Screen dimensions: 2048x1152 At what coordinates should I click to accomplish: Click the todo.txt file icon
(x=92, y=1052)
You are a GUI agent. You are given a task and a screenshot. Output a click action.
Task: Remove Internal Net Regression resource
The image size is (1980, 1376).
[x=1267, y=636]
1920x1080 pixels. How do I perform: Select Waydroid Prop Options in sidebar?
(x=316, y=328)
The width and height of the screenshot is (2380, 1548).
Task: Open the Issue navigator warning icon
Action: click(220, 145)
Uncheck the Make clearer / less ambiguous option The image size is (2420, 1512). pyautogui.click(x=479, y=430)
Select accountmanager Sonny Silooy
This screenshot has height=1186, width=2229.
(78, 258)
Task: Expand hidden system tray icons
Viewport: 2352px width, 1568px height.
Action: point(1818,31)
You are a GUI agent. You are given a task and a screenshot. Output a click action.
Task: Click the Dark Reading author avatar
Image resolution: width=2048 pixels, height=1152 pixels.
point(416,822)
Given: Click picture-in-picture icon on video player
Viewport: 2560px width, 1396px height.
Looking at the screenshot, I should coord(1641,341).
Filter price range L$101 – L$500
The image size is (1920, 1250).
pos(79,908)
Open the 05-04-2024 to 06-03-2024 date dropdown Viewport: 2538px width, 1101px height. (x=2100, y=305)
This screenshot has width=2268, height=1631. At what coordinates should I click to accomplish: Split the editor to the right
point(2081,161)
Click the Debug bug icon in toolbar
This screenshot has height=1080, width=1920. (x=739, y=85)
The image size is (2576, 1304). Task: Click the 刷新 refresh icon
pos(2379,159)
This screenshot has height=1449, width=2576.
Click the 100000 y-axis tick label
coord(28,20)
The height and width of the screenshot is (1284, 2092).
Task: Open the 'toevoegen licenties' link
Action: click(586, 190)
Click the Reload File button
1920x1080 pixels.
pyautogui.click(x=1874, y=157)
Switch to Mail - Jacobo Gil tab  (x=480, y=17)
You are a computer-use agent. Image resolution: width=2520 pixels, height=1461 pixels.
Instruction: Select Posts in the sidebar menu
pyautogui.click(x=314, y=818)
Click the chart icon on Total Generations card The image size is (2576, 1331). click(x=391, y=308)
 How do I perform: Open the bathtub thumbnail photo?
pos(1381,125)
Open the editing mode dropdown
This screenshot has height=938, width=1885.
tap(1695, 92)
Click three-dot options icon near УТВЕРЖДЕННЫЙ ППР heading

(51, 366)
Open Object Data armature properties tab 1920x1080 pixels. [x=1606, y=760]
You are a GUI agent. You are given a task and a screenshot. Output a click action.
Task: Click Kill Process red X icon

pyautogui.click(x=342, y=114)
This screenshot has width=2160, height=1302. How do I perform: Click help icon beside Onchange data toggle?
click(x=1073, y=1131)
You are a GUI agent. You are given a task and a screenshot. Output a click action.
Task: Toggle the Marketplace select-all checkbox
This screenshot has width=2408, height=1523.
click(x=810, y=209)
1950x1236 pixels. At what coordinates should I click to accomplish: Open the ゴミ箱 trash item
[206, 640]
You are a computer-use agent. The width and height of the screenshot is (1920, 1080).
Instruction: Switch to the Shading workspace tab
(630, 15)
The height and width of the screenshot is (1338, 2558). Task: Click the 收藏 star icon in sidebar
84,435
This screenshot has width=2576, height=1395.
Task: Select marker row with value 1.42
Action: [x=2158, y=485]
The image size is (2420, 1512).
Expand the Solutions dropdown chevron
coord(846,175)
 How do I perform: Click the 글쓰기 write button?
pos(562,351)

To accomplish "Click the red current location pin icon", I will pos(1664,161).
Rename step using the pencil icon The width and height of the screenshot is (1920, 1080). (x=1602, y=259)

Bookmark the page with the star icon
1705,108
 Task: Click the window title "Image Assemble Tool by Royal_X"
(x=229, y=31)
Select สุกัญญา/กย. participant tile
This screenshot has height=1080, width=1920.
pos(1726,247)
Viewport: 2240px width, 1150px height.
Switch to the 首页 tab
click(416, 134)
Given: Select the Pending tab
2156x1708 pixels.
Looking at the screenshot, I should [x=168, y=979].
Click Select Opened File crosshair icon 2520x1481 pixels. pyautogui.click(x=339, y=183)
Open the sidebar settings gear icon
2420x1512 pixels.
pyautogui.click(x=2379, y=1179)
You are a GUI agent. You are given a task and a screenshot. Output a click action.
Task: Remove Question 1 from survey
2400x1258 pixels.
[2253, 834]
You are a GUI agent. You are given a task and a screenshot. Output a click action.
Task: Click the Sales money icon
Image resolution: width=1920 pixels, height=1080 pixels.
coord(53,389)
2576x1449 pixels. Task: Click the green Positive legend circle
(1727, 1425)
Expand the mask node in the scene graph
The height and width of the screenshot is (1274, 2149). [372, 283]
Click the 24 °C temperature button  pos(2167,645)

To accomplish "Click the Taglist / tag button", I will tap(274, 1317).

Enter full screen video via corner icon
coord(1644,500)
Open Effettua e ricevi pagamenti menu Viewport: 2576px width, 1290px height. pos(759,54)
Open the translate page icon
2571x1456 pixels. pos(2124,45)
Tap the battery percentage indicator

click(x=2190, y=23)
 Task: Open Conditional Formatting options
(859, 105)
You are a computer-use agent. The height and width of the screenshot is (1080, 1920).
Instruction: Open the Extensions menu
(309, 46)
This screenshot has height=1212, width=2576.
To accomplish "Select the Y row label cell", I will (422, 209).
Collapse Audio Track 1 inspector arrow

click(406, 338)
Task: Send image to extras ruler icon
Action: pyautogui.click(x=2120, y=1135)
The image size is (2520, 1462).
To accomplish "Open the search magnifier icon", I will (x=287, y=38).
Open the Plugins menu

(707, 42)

◆ Try it
Output every record above exactly as it appears.

◆ Result for this exercise
Screen dimensions: 2048x1152 At what coordinates should I click to accomplish: Click the todo.txt file icon
(x=92, y=1052)
You are a GUI agent. You are given a task and a screenshot. Output a click action.
Task: Remove Internal Net Regression resource
The image size is (1980, 1376).
[x=1267, y=636]
1920x1080 pixels. How do I perform: Select Waydroid Prop Options in sidebar?
(x=316, y=328)
The width and height of the screenshot is (2380, 1548).
Task: Open the Issue navigator warning icon
Action: click(220, 145)
Uncheck the Make clearer / less ambiguous option The image size is (2420, 1512). pyautogui.click(x=479, y=430)
Select accountmanager Sonny Silooy
This screenshot has height=1186, width=2229.
(78, 258)
Task: Expand hidden system tray icons
Viewport: 2352px width, 1568px height.
Action: point(1818,31)
You are a GUI agent. You are given a task and a screenshot. Output a click action.
Task: Click the Dark Reading author avatar
Image resolution: width=2048 pixels, height=1152 pixels.
point(416,822)
Given: Click picture-in-picture icon on video player
Viewport: 2560px width, 1396px height.
Looking at the screenshot, I should coord(1641,341).
Filter price range L$101 – L$500
The image size is (1920, 1250).
pos(79,908)
Open the 05-04-2024 to 06-03-2024 date dropdown Viewport: 2538px width, 1101px height. (x=2100, y=305)
This screenshot has width=2268, height=1631. At what coordinates should I click to accomplish: Split the editor to the right
point(2081,161)
Click the Debug bug icon in toolbar
This screenshot has height=1080, width=1920. (x=739, y=85)
The image size is (2576, 1304). Task: Click the 刷新 refresh icon
pos(2379,159)
This screenshot has height=1449, width=2576.
Click the 100000 y-axis tick label
coord(28,20)
The height and width of the screenshot is (1284, 2092).
Task: Open the 'toevoegen licenties' link
Action: click(586, 190)
Click the Reload File button
1920x1080 pixels.
pyautogui.click(x=1874, y=157)
Switch to Mail - Jacobo Gil tab  (x=480, y=17)
You are a computer-use agent. Image resolution: width=2520 pixels, height=1461 pixels.
Instruction: Select Posts in the sidebar menu
pyautogui.click(x=314, y=818)
Click the chart icon on Total Generations card The image size is (2576, 1331). click(x=391, y=308)
 How do I perform: Open the bathtub thumbnail photo?
pos(1381,125)
Open the editing mode dropdown
This screenshot has height=938, width=1885.
tap(1695, 92)
Click three-dot options icon near УТВЕРЖДЕННЫЙ ППР heading

(51, 366)
Open Object Data armature properties tab 1920x1080 pixels. [x=1606, y=760]
You are a GUI agent. You are given a task and a screenshot. Output a click action.
Task: Click Kill Process red X icon

pyautogui.click(x=342, y=114)
This screenshot has width=2160, height=1302. How do I perform: Click help icon beside Onchange data toggle?
click(x=1073, y=1131)
You are a GUI agent. You are given a task and a screenshot. Output a click action.
Task: Toggle the Marketplace select-all checkbox
This screenshot has width=2408, height=1523.
click(x=810, y=209)
1950x1236 pixels. At what coordinates should I click to accomplish: Open the ゴミ箱 trash item
[206, 640]
You are a computer-use agent. The width and height of the screenshot is (1920, 1080).
Instruction: Switch to the Shading workspace tab
(630, 15)
The height and width of the screenshot is (1338, 2558). Task: Click the 收藏 star icon in sidebar
84,435
This screenshot has width=2576, height=1395.
Task: Select marker row with value 1.42
Action: [x=2158, y=485]
The image size is (2420, 1512).
Expand the Solutions dropdown chevron
coord(846,175)
 How do I perform: Click the 글쓰기 write button?
pos(562,351)

To accomplish "Click the red current location pin icon", I will pos(1664,161).
Rename step using the pencil icon The width and height of the screenshot is (1920, 1080). (x=1602, y=259)

Bookmark the page with the star icon
1705,108
 Task: Click the window title "Image Assemble Tool by Royal_X"
(x=229, y=31)
Select สุกัญญา/กย. participant tile
This screenshot has height=1080, width=1920.
pos(1726,247)
Viewport: 2240px width, 1150px height.
Switch to the 首页 tab
click(416, 134)
Given: Select the Pending tab
2156x1708 pixels.
Looking at the screenshot, I should [x=168, y=979].
Click Select Opened File crosshair icon 2520x1481 pixels. pyautogui.click(x=339, y=183)
Open the sidebar settings gear icon
2420x1512 pixels.
pyautogui.click(x=2379, y=1179)
You are a GUI agent. You are given a task and a screenshot. Output a click action.
Task: Remove Question 1 from survey
2400x1258 pixels.
[2253, 834]
You are a GUI agent. You are given a task and a screenshot. Output a click action.
Task: Click the Sales money icon
Image resolution: width=1920 pixels, height=1080 pixels.
coord(53,389)
2576x1449 pixels. Task: Click the green Positive legend circle
(1727, 1425)
Expand the mask node in the scene graph
The height and width of the screenshot is (1274, 2149). [372, 283]
Click the 24 °C temperature button  pos(2167,645)

To accomplish "Click the Taglist / tag button", I will tap(274, 1317).

Enter full screen video via corner icon
coord(1644,500)
Open Effettua e ricevi pagamenti menu Viewport: 2576px width, 1290px height. pos(759,54)
Open the translate page icon
2571x1456 pixels. pos(2124,45)
Tap the battery percentage indicator

click(x=2190, y=23)
 Task: Open Conditional Formatting options
(859, 105)
You are a computer-use agent. The height and width of the screenshot is (1080, 1920).
Instruction: Open the Extensions menu
(309, 46)
This screenshot has height=1212, width=2576.
To accomplish "Select the Y row label cell", I will (422, 209).
Collapse Audio Track 1 inspector arrow

click(406, 338)
Task: Send image to extras ruler icon
Action: pyautogui.click(x=2120, y=1135)
The image size is (2520, 1462).
To accomplish "Open the search magnifier icon", I will (x=287, y=38).
Open the Plugins menu

(707, 42)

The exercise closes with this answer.